Come winter, however, the drink all but disappears from our collective consciousness. And that’s a shame for many reasons, not least among them: One of the drink’s key components—lime—is at its freshest and most flavorful in January, when citrus fruits are in peak season.
“The notion of having a wintertime Daiquiri means something very different in this country than it does in the drink’s place of origin,” explains bartender Joaquín Simó of Pouring Ribbons, who’s known for his love of the classic and its infinitely adaptable template. “I don’t want to get away from the drink [in the winter],” he says. “I think it just calls for a different style of rum.”
Bartender Jim Kearns of Slowly Shirley and The Happiest Hour agrees. “Rum is probably the most versatile, friendly spirit ingredient there is,” he says. “It’s very easy to swap in a darker rum [in a Daiquiri].”

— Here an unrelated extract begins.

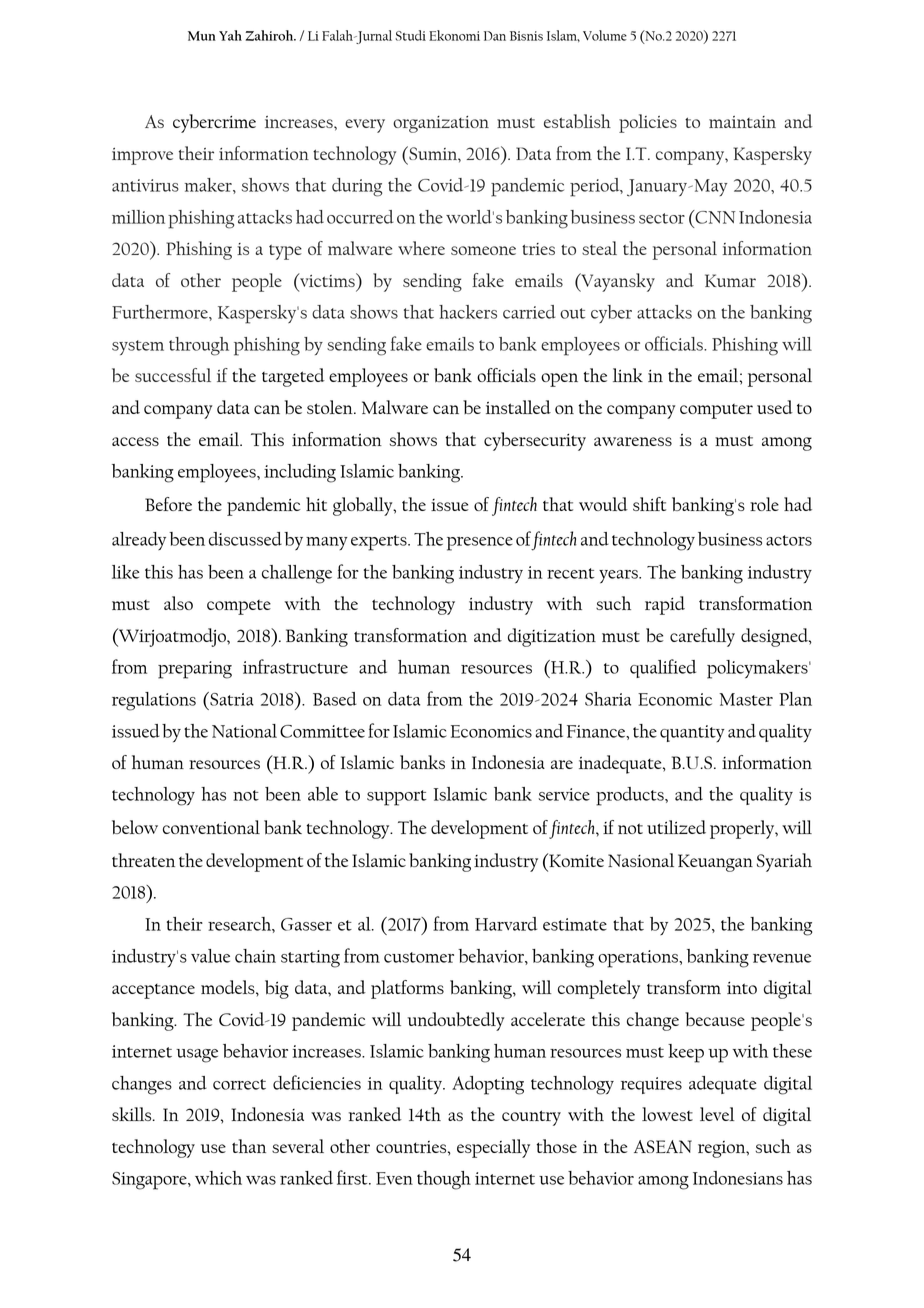  What do you see at coordinates (518, 407) in the image?
I see `installed` at bounding box center [518, 407].
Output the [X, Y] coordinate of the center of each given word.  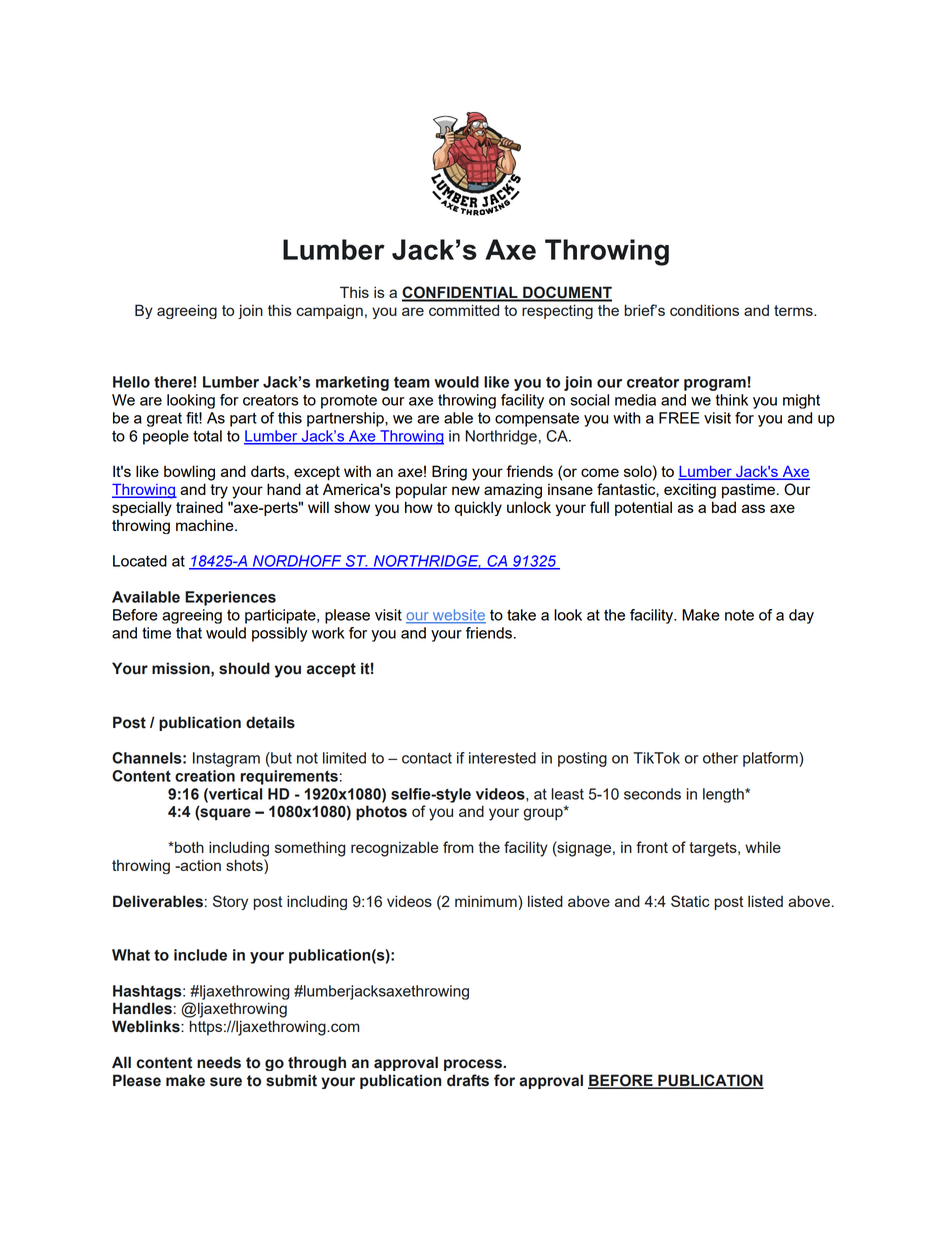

Having an idea of what you gravitate towards in a white rum can help to determine what might suit your palate when swapping in aged variations. “If you are the kind of person who likes a very funky white rum, then I might go for an aged rhum agricole or an aged Jamaican rum,” says Simó, name-checking Appleton Estate’s Signature Blend and Reserve as softer examples within the latter category, and Hamilton’s Black and Gold rums as heavier.
Beyond the Rum
Syrups: Though it’s not necessary to swap out simple syrup for a richer sweetener, the latter can add extra depth to a Daiquiri in winter. Simó and Kearns recommend syrups made with Demerara or brown sugars, or with honey, which can accentuate the molasses note present in many aged rums.
Flavored Syrups: Cinnamon syrup tends to complement most aged rums and vanilla syrup is almost universally welcome in a Daiquiri, though it can be used in lesser quantities because of its high level of perceived sweetness. Spiced syrups are also worthy stand-ins if used judiciously. (Simó cautions against using allspice syrup with a Jamaican rum, for example, as it can cause the rum’s signature notes of clove to feel overwhelming and out of balance.)
Garnish: Another way both bartenders might add spice notes to the drink is with a garnish, such as grated cinnamon or nutmeg, or a torched cinnamon stick.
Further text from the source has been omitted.